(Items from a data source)
········
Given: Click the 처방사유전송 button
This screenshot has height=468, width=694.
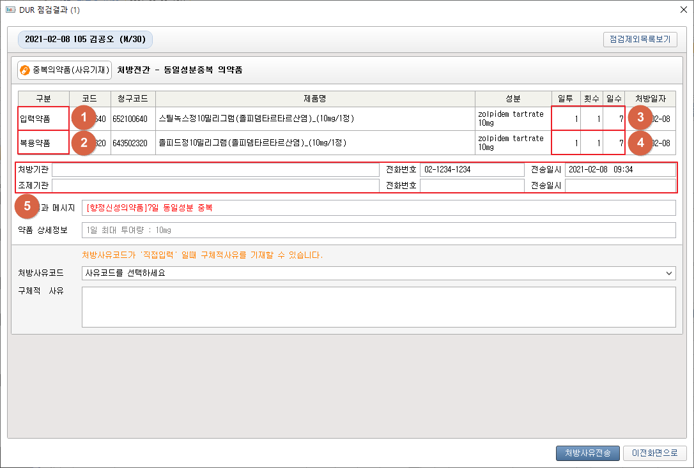Looking at the screenshot, I should coord(587,453).
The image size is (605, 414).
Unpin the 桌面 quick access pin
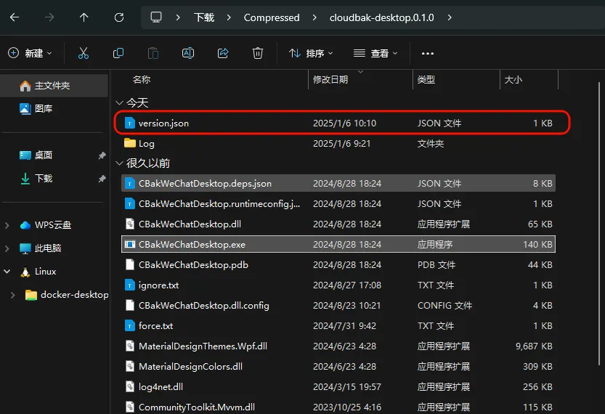point(102,155)
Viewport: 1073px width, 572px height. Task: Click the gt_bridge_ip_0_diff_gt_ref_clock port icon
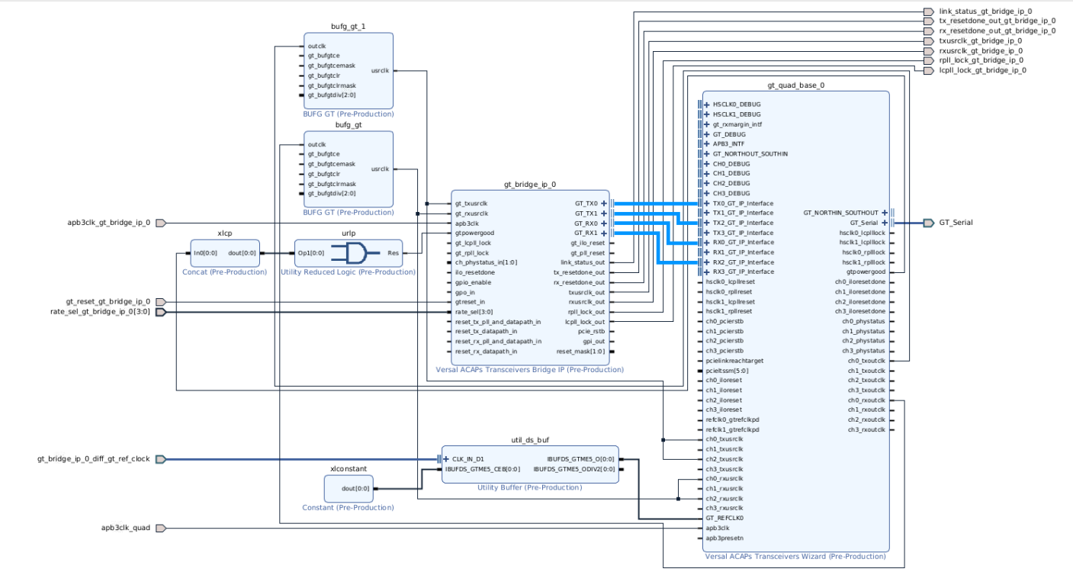[160, 459]
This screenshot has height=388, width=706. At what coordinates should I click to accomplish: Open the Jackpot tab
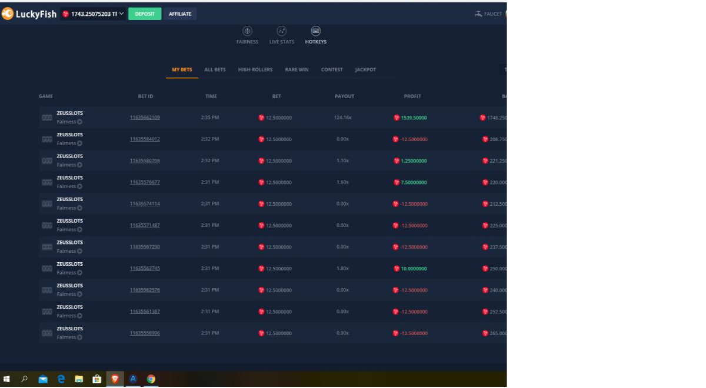point(365,69)
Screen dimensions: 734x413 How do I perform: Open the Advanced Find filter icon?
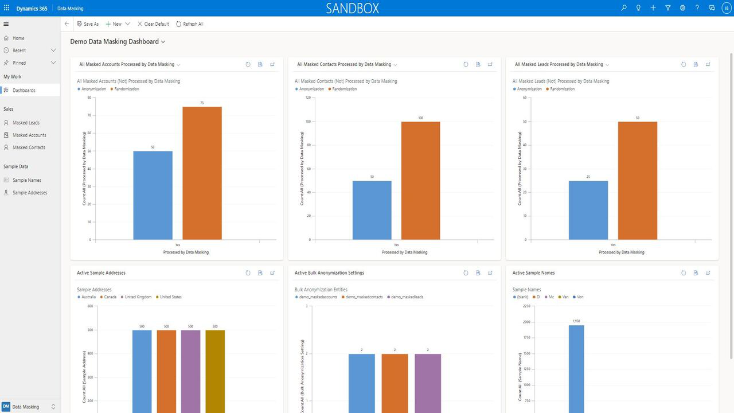pos(668,8)
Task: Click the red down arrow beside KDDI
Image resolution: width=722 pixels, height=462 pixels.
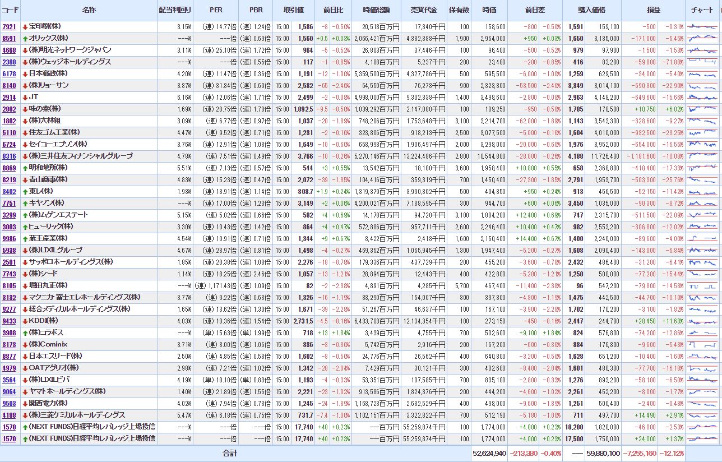Action: 25,321
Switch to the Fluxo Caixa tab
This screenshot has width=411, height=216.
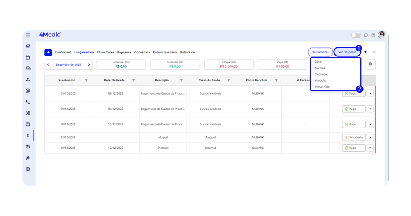point(105,52)
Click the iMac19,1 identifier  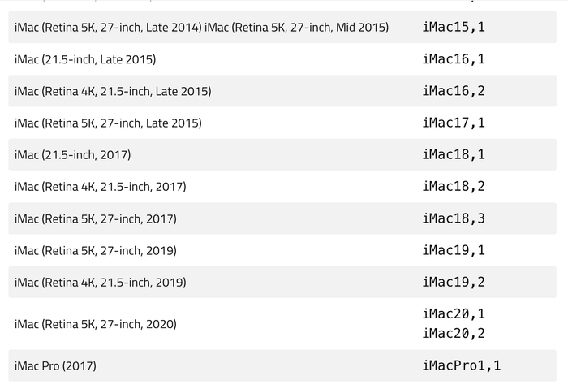[x=454, y=250]
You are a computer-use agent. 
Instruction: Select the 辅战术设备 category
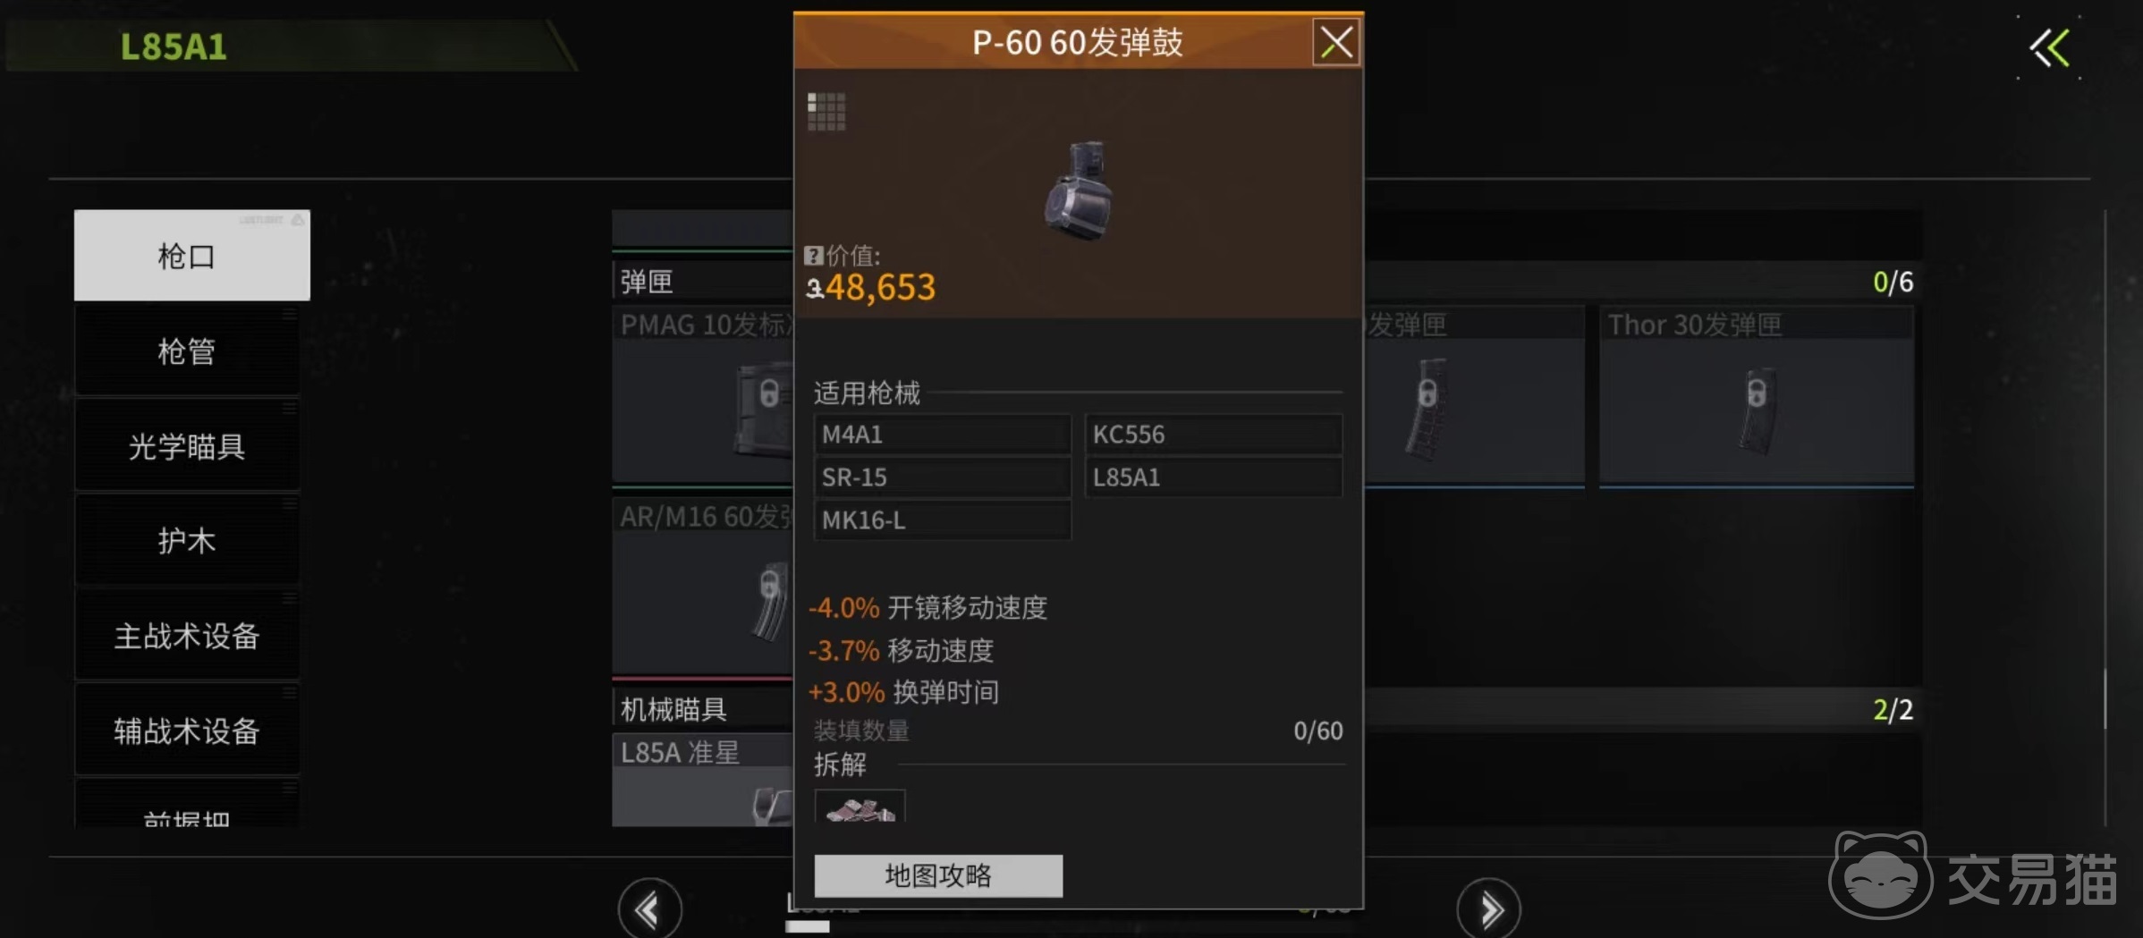tap(187, 731)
········
Exercise requirements |
Copy the final stretch of lines, starting at the one that holds "You are a computer-use agent." and ending at the last line of the data, exactly; omit pictures.

Response to the exercise |
You are a computer-use agent. 
Instruction: Select the 辅战术设备 category
tap(187, 731)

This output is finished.